HumanEval 164 ±4–6pp on pass@1 Moderate. GitHub in training. Unit test execution. Near-perfect. Code generation (narrow scope) n=164 is very small. SWE-bench harder and more realistic.
MT-Bench 80 questions SE large on 80 items Low. Multi-turn, harder to contaminate. GPT-4 judge. rho ~= 0.77 to human. Conversational quality → alignment 80 questions yields large CIs. Judge biases.
Chatbot Arena 100K+ battles SE tiny on Elo ratings Live data post-training Human pref. Selection bias in user population. Human preference on diverse natural prompts User population selection bias. Verbosity inflates win rates.
TruthfulQA 817 ±2–3pp on 817 Adversarially designed to resist memorisation. GPT-4 judge for free-form answers. Honesty on adversarial Qs → general honesty Models learn TruthfulQA distribution. Generalisation untested.
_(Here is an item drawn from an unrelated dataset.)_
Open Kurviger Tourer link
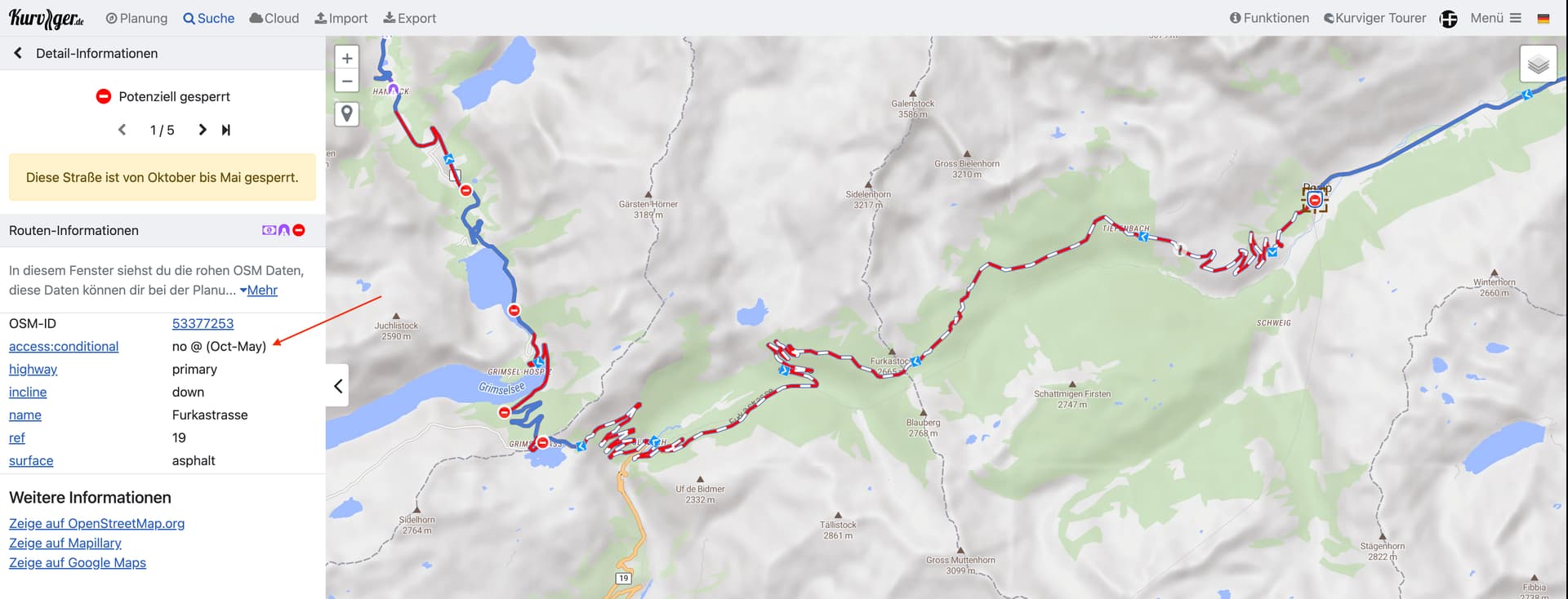1568x599 pixels. (1374, 18)
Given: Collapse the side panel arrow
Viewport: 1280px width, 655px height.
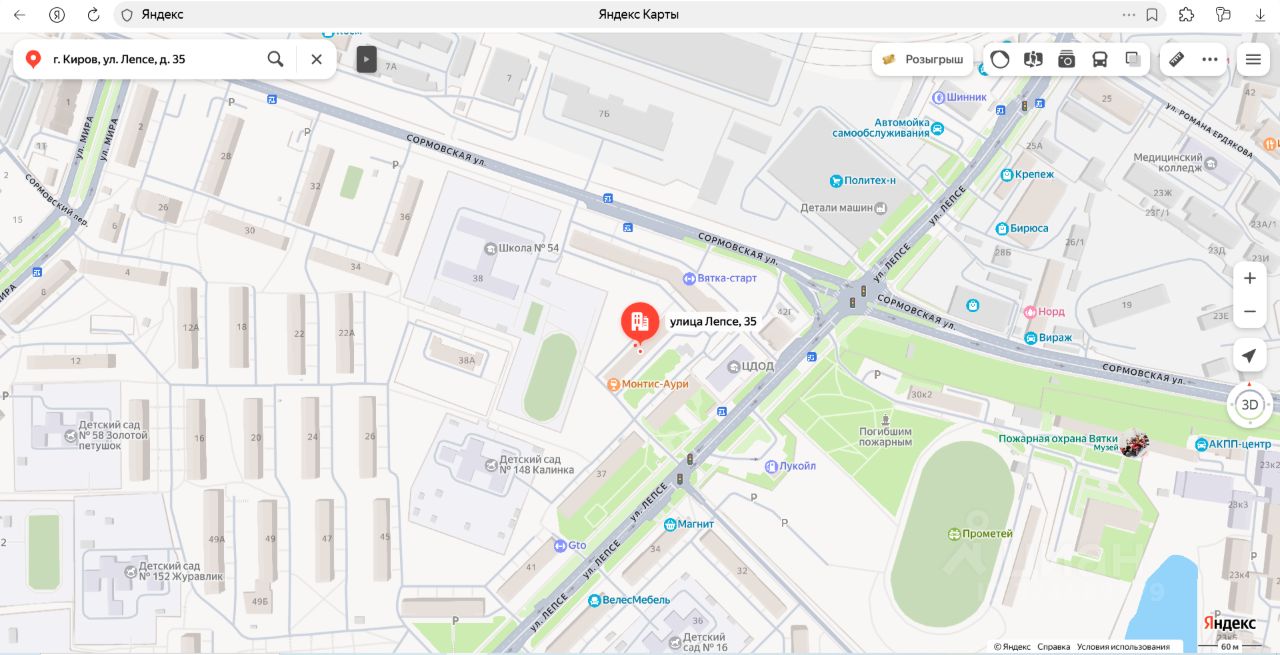Looking at the screenshot, I should tap(367, 59).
MATH / GSM8K 5000 / 1319 SE small at 5000 Moderate. Math in web text. Deterministic answer matching Mathematical reasoning (specified domain) Final-answer matching misses incorrect reasoning chains.
SWE-bench 2294 (verified: 500) SE < 2pp on verified set GitHub history partial overlap. Test suite pass rate. Deterministic. Real-world software engineering Harness complexity — test environment errors can mask failures.
No widely-used benchmark achieves high trust on all five dimensions simultaneously. The best-performing are Chatbot Arena (live data, large n, diverse prompts) and SWE-bench (deterministic oracle, real engineering tasks). MMLU — the most commonly cited — has high contamination risk and a large construct validity gap.